L'incorporation d'or hydrophobe dans la sphère de silice a permis d'augmenter très significativement sa capacité de stockage de la doxorubicine, un agent anticancéreux souvent difficile à stabiliser dans ce type de matrice poreuse. Les scientifiques pensent que la proportion de molécules qui atteindraient leur cible monterait en flèche de 5 à 95%, par rapport aux supports de médicaments (de type liposomal) actuellement sur le marché. En plus de cette capacité de transporter de la drogue, ils ont un potentiel en thérapie photothermique. En réalité, lorsqu'ils sont excités par un laser infrarouge, les particules contenant les boîtes quantiques d'or émettent une fluorescence infrarouge, mais aussi suffisamment de chaleur - jusqu'à 51°C - pour tuer les cellules cancéreuses. Cela a permis de réduire la masse tumorale chez la souris de 55% après un seul traitement.

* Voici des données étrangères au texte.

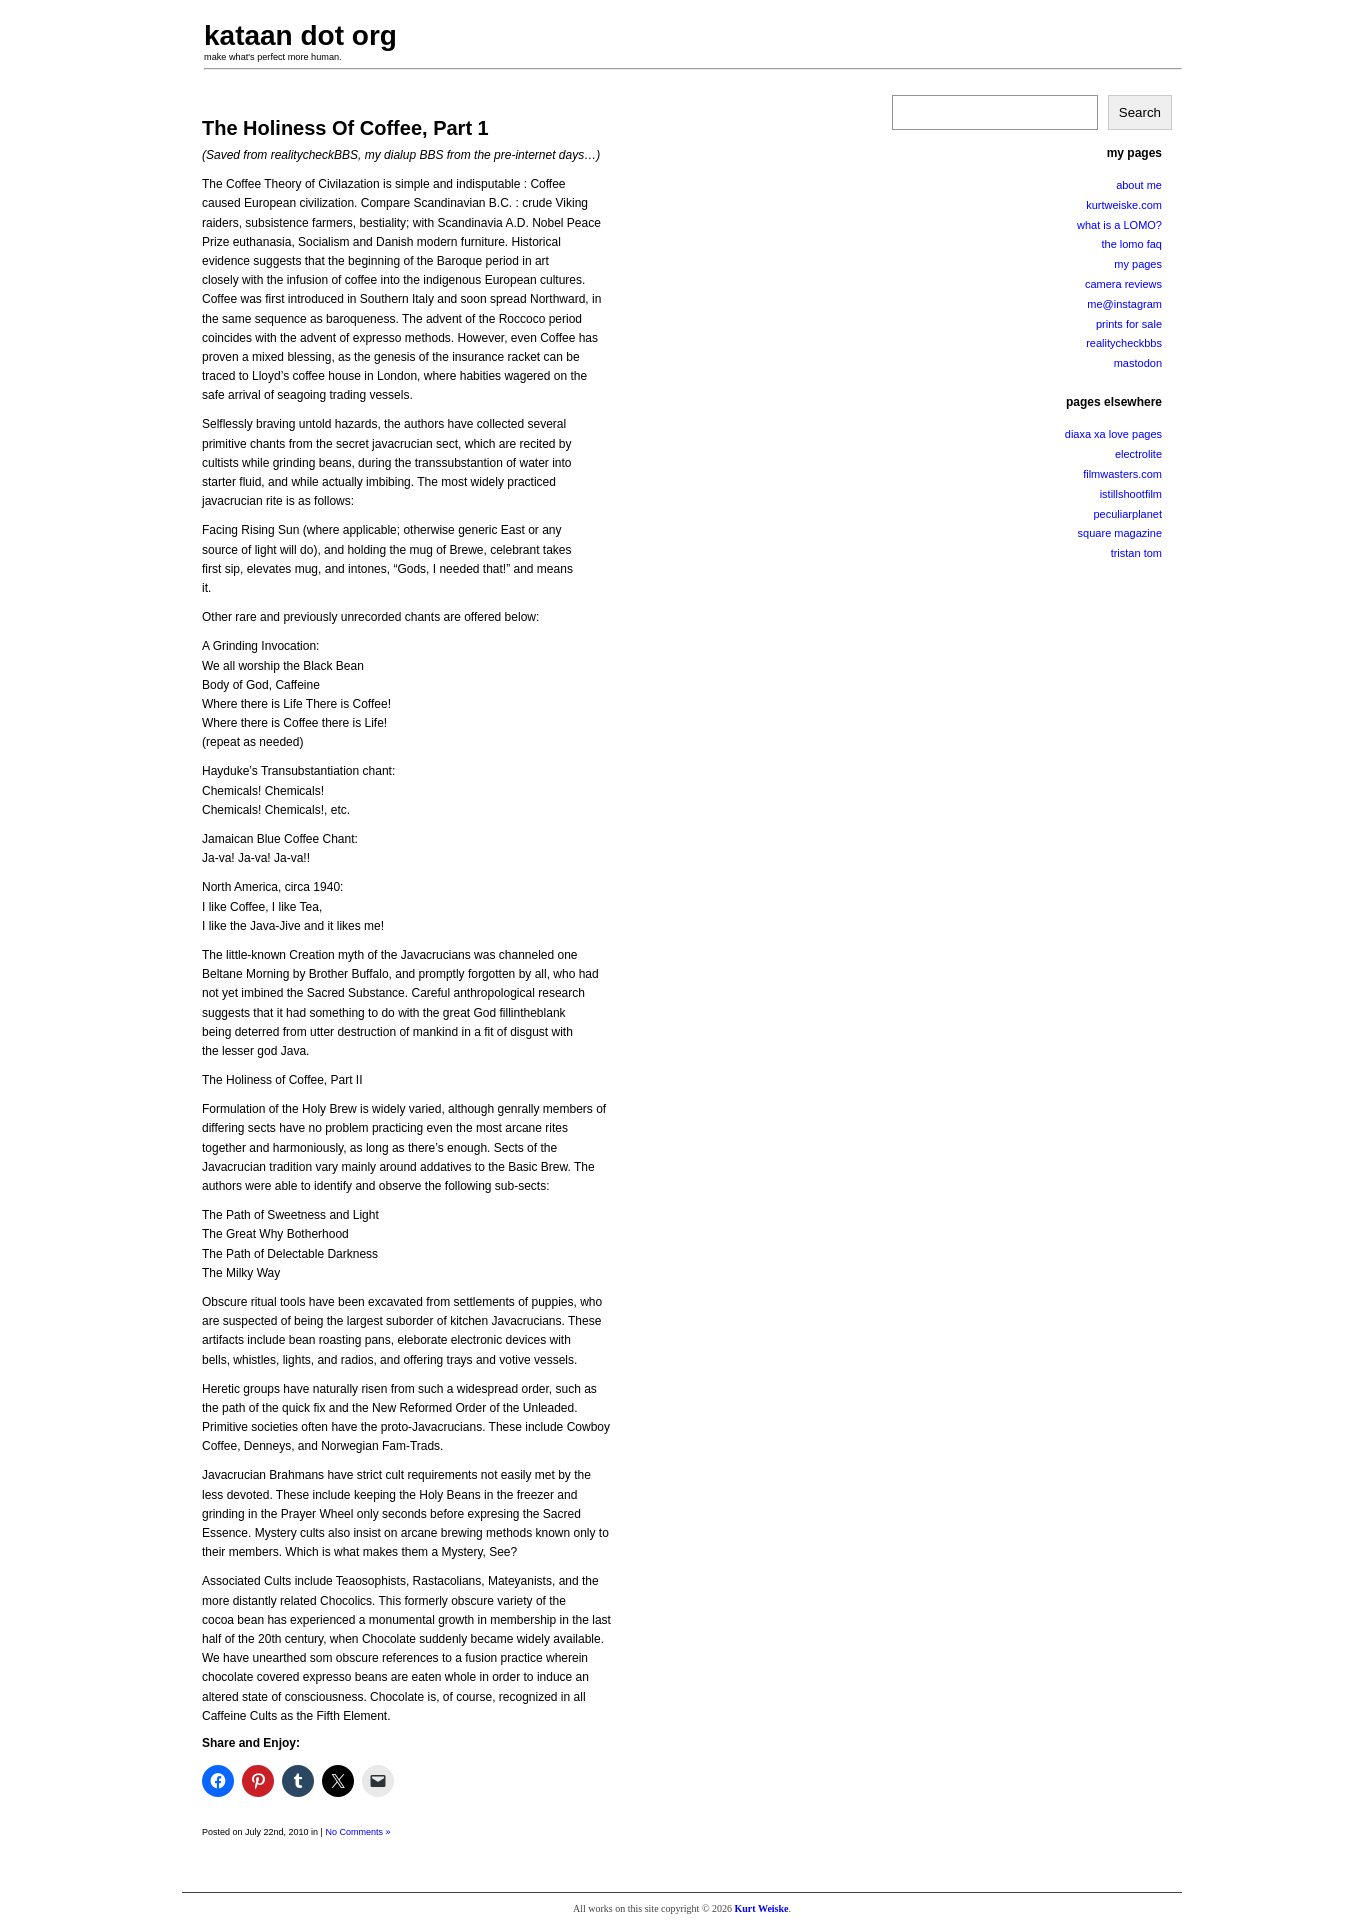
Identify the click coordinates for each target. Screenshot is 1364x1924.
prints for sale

La production de chaleur peut également être utilisée à des fins d'imagerie, car il provoque une dilatation temporaire des points quantiques d'or, qui produit des ondes ultrasonores détectables, comme en échographie. De plus, la fluorescence émise par les particules excitées par laser traverse le tissu (qui n'absorbe pas l'infrarouge dans cette longueur d'onde), et peut donc être mesuré de manière non invasive. Finalement, pour les tailles inférieures à 2 nanomètres, l'or devient magnétique. Il est ainsi possible d'utiliser des hochets quantiques comme agent de contraste pour l'imagerie par résonance magnétique (IRM). Ces trois méthodes d'imagerie (fluorescence proche infrarouge, imagerie photoacoustique et IRM) permettent d'observer la tumeur de manière complémentaire, avec une très haute résolution spatiale et temporelle.
Les chercheurs explorent maintenant comment optimiser ces nanovecteurs. Ils souhaiteraient « fonctionnaliser » leur surface avec des marqueurs afin de pouvoir identifier et cibler spécifiquement les cellules cancéreuses. Finalement, ils espèrent pouvoir réduire la taille des particules d'or dans la cavité centrale, afin de rendre le support entièrement biodégradable.